A Legal Botnet - Billion $$ Startup Idea ?

Idea: Content Delivery Network powered by ‘opted-in’ desktops - i.e. a legal botnet CDN. This post was inspired by this comment on Hacker News. Explanation: CDNs now, are traditionally powered by data centers scattered all over the globe - that in many cases have edge networks where blade servers cache the most frequently requested content (i.e. content requested in the last 15-minutes). The good thing about this model, as opposed to downloading from a centralized server, is when you request content you can be downloading from the closest server to you - which results in faster download times. The problem is that CDNs nowadays are still only able to have a handful of these datacenters all over the world. Some people estimate that Amazon (the great Amazon) only has data centers in approximately 14 cities. I know that many CDNs have arrangements with major ISPs to house local edge servers, so users that belong to those ISPs can get access to those data much quicker. That is a step in the right direction, in terms of reducing total amount of network hops to the source file, but can’t match the distribution network of an illegal P2P service. Suppose when you wanted to download a large file, though, you could download it from everybody in your neighborhood - at the same time. This drastically changes the equation. That’s what P2P networks and clients kind of allow you to do. Even some games allow you to search for the closest server (hosted by an individual) to your IP. So, back to the billion $$ idea. If you were able to create a CDN that distributed content (you would have to determine whether or not the content would be encrypted and the trade-offs therein) to a major network of peers all over the world. Think of a legal botnet. Not a spyware botnet, where users are tricked into installing ‘Anti-virus 2010’, but a network that people register to join and are paid per GB of disk storage and bandwidth used. Let’s look at some math. From the company’s perspective - using Amazon’s price sheet as benchmark (as of Jan 8, 2010):
  • Charge $0.15/GB for storage
  • Charge $0.17/GB for bandwidth
For calculations sake, we are only going to use these figures. The calculations can also be applied to a graduated scale of bandwidth used and storage consumed - for the user.

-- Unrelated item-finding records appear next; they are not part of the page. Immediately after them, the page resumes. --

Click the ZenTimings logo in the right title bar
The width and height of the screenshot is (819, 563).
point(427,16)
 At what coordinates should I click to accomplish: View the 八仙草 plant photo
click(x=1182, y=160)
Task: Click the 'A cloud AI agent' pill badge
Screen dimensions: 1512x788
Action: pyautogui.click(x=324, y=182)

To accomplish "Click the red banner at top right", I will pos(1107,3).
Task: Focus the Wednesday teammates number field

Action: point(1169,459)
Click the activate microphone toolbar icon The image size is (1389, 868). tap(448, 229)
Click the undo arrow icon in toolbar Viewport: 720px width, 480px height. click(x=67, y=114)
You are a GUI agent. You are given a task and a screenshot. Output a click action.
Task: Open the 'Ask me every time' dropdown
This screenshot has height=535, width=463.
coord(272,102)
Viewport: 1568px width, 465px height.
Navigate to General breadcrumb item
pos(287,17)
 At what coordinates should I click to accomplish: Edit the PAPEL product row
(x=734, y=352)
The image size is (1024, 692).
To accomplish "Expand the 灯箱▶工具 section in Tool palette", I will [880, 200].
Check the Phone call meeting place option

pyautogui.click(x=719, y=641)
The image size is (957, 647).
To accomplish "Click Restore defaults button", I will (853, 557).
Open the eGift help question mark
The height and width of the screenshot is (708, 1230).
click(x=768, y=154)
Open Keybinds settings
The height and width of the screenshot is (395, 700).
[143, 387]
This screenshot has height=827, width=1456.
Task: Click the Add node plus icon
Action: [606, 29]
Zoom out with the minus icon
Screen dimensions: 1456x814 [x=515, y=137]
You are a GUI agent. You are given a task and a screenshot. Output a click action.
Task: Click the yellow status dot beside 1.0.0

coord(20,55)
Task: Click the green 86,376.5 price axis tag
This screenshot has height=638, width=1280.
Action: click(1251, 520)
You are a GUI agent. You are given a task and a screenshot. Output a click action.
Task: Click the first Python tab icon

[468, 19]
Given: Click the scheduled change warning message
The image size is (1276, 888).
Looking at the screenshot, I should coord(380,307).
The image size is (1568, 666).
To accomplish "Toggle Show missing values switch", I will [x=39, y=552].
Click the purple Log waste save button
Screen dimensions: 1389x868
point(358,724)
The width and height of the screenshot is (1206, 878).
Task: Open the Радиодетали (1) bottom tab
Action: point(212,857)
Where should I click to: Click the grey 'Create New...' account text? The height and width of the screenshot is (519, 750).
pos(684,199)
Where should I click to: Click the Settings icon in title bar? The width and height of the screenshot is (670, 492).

  • Pay a peer $0.01/GB for storage
  • Pay a peer $0.02/GB for bandwidth

The main issues we can see with this model are that for the lower allocations of disk space - provided by the user - and slower internet pipes, the user takes home a pittance (approximately $4.83 for a 1mbit connection with 50GB storage space).  However, for more powerful connections with higher quantities of space, a user can be more than doubling or tripling the cost of their internet connection every month (with prices falling so rapidly, especially in the US). With a 50mbit connection, and 50GB storage, a user can be taking home approximately $220 per month. Assuming 50mbit will be $50 throughout the US, following the lead of a town in Minneapolis, they have quadrupled the cost of their broadband connection - assuming the CDN uses their connection for the amount of time they allocate it for (and also assuming their computer is left running 24x7). Note: The Discount Factor in the spreadsheet model above is used to reflect the amount of time the user will allow the CDN to use their computer and bandwidth. So a 0.70 discount factor means that 70% of the time the CDN will have access to the users computer and bandwidth. Just to do a quick comparison to the large CDNs (in terms of their cost structure), here is something to think about. As far as I can tell, the largest line item expenses that the ‘non-fibre-owning CDNs’ have is the cost of bandwidth. Looking at Limelight Networks (LLNW), we see that their Cost of Revenue was approximately 64%. An unscientific comparison with the above model highlighted, shows our Cost of Revenue being 6.7% for storage, and 11.8% for bandwidth = approximately 18.5% of Revenues. Even if our model inputs were doubled ($0.02 for storage, $0.04 for bandwidth) cost of revenues would be approximately 37% (i.e. 50% lower than the traditional CDN). The CDN business is a multi-billion dollar business. With a model like this, scaling becomes more of a software problem - than a hardware problem - which is a beautiful place to be. You scale on the backs of ISPs and users are responsible for maintaining their machines. It’s Google’s Adsense business model implemented as a CDN - in short. Please feel free to tinker with the numbers, and leave comments for how I can improve the model. Disclaimer: This post assumes a number of variables, all of which are not fully fleshed out - due to the difficulty in fully conveying the complete picture in a simple blog post.